Two genes normally work together to suppress the development of colon cancer. Their combined loss favors tumorigenesis and stimulates the formation of metastases.
Colon cancers can be successfully treated by surgical resection if the illness is already diagnosed after the appearance of the primary tumor. However, when the disease progresses further, the metastatic tumors that arise are the most frequent cause of death in patients with this type of cancer. An understanding of the molecular mechanisms that drive the process of metastasis in such patients is therefore crucial to efforts to improve survival rates.

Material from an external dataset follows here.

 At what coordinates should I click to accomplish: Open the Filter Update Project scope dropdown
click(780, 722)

Tumorigenesis in the colon essentially results from the loss of function of specific tumor suppressor genes. These genes code for factors that serve as brakes to tumor growth by controlling the rate of cell division and survival in the epithelium in this region of the gastrointestinal tract. In addition, p53 and miR-34a inhibit migration and invasion of tumor cells and thereby prevent the formation of metastases. A team led by Heiko Hermeking, Professor of Experimental and Molecular Pathology at LMU, has found that in the 50% of cases in which metastases develop, the genes that code for the protein p53 and the microRNA miR-34a are inactivated. In order to trace the consequences of this twofold inactivation, they inactivated these genes in a mouse model for colon cancer, and identified signal pathways which could potentially serve as effective drug targets for the treatment of the disease. Their findings appear in the journal Gastroenterology. The study reveals that "the combined loss of both genes is associated with an upsurge in the frequency and size of colon tumors, and a increase in their propensity to invade surrounding tissues and seed metastases," says Heiko Hermeking.

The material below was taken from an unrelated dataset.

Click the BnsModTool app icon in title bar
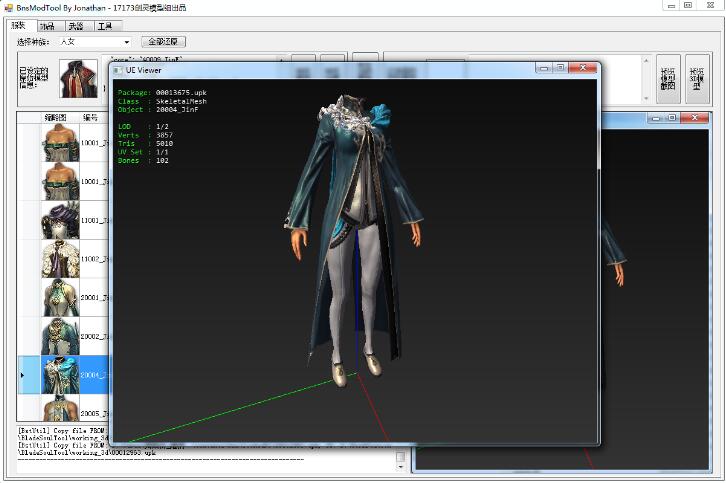Screen dimensions: 726x483 (x=8, y=6)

These findings demonstrate that the two genes normally function as suppressors of colon tumorigenesis. Indeed, Hermeking and his colleagues show that they act together to inhibit the activation of signal pathways which promote the survival and stimulate the invasiveness of tumor cells. Thus the microRNA miR-34a inhibits the production of the protein IL-6R. IL-6R is a cell-surface receptor that is activated by binding of the cytokine interleukin 6 (IL-6), which is synthesized and released by cells nearby the tumor (the so-called tumor stroma). The interaction between the two proteins activates what is called an epithelial-to-mesenchymal transition (EMT).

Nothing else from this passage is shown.